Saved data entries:
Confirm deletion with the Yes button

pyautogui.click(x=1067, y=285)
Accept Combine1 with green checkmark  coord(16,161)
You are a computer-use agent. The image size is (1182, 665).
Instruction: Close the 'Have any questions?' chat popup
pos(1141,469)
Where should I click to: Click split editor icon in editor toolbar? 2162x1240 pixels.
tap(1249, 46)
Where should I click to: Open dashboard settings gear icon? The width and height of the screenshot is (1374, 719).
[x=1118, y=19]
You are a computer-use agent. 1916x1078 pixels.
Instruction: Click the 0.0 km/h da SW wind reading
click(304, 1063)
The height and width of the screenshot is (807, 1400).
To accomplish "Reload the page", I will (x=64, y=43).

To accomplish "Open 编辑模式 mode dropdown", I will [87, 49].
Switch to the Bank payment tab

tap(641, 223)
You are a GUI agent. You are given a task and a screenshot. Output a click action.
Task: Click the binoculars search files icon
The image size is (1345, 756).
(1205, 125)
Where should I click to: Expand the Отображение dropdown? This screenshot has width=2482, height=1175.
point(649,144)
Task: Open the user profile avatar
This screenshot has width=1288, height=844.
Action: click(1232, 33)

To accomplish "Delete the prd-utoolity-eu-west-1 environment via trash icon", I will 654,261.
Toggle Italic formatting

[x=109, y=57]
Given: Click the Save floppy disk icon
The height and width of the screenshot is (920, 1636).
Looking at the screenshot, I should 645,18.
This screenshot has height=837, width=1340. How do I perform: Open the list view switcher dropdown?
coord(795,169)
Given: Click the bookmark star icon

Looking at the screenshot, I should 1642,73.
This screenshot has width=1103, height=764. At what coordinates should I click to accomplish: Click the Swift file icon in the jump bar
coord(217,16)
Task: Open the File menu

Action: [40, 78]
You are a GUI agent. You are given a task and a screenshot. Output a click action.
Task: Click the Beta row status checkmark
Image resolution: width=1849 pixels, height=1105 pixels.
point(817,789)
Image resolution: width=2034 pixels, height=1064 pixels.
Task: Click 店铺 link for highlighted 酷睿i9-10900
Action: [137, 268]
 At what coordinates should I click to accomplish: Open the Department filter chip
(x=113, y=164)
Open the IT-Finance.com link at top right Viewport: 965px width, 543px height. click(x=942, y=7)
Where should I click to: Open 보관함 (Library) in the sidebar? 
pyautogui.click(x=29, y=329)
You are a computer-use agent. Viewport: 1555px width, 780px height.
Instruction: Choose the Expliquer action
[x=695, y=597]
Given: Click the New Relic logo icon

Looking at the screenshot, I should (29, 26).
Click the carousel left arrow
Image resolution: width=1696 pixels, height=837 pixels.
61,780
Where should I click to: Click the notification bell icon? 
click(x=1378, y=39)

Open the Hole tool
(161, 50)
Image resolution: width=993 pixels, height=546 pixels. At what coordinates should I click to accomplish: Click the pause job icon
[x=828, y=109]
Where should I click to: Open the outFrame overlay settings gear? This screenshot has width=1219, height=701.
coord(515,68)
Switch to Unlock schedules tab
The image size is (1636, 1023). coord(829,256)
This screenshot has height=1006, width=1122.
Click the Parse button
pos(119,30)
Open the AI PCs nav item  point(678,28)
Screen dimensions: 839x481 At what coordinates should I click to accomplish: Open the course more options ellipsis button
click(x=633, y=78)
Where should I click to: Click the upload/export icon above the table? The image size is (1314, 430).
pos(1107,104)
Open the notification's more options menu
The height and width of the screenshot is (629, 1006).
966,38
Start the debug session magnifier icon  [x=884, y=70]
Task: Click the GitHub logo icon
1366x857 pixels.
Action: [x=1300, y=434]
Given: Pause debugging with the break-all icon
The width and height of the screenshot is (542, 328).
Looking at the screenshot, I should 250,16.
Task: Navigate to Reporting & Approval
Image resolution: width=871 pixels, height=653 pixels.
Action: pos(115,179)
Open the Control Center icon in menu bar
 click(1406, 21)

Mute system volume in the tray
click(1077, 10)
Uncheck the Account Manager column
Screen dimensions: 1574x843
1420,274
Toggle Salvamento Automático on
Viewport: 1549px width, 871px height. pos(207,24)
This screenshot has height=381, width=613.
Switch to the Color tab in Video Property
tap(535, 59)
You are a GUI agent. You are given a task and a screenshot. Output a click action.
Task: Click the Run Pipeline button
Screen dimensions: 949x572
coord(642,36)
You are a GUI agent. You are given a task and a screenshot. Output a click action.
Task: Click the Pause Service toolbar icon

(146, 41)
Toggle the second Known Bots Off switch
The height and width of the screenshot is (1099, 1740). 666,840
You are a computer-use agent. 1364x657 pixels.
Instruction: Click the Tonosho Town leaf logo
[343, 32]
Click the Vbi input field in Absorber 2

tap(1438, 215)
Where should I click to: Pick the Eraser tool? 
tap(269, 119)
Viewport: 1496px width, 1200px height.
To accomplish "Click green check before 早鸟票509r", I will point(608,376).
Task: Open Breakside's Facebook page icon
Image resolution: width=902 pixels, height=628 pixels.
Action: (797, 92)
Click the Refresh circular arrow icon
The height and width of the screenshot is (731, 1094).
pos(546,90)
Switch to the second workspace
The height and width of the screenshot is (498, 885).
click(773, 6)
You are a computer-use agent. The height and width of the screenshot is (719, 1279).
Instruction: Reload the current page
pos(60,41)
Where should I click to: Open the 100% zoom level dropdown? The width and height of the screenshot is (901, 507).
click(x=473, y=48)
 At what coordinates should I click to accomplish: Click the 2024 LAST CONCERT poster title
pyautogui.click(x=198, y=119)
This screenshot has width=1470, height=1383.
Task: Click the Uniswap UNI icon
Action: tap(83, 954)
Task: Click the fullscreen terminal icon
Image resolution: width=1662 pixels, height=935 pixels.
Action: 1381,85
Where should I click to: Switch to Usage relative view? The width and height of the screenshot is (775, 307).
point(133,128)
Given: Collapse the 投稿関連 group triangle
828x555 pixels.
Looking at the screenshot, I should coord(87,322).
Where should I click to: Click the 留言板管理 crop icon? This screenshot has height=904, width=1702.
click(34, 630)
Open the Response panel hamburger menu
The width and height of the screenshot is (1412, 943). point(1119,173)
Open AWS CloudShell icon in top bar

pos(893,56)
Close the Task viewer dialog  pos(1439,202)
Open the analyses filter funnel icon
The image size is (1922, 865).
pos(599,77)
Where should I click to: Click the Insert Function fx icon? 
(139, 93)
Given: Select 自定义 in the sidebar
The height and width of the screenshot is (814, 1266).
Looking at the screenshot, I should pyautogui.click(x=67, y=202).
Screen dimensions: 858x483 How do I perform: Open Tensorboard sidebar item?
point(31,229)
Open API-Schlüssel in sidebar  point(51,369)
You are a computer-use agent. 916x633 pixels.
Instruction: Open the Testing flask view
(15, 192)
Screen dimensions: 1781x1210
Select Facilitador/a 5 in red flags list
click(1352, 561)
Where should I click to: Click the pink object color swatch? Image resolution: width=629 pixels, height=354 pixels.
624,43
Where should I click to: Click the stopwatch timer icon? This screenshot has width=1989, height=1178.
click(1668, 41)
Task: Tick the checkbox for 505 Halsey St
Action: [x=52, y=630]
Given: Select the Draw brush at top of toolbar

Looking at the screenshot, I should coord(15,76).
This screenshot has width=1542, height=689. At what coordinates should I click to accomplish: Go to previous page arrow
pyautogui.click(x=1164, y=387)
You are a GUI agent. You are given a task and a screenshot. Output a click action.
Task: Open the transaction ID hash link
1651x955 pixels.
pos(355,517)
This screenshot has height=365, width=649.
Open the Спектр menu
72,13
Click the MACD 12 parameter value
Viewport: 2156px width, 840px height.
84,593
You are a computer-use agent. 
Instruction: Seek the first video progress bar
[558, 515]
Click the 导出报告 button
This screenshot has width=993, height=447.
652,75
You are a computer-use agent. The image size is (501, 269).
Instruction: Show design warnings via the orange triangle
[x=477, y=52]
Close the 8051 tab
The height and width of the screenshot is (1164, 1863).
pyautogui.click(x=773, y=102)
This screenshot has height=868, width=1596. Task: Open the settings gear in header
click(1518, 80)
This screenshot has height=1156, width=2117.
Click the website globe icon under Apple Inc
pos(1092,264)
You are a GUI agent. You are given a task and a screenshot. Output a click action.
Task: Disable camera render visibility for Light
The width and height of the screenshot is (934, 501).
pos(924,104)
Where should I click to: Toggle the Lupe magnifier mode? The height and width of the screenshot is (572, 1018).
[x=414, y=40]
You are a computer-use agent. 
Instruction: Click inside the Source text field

▶ [What you should do]
Restate word for word the entries above, starting at the line with "Open the Hole tool" and ending at the line with "Open the AI", inclusive, and no others.

▶ [The answer]
Open the Hole tool
(161, 50)
Image resolution: width=993 pixels, height=546 pixels. At what coordinates should I click to accomplish: Click the pause job icon
[x=828, y=109]
Where should I click to: Open the outFrame overlay settings gear? This screenshot has width=1219, height=701.
coord(515,68)
Switch to Unlock schedules tab
The image size is (1636, 1023). coord(829,256)
This screenshot has height=1006, width=1122.
Click the Parse button
pos(119,30)
Open the AI PCs nav item  point(678,28)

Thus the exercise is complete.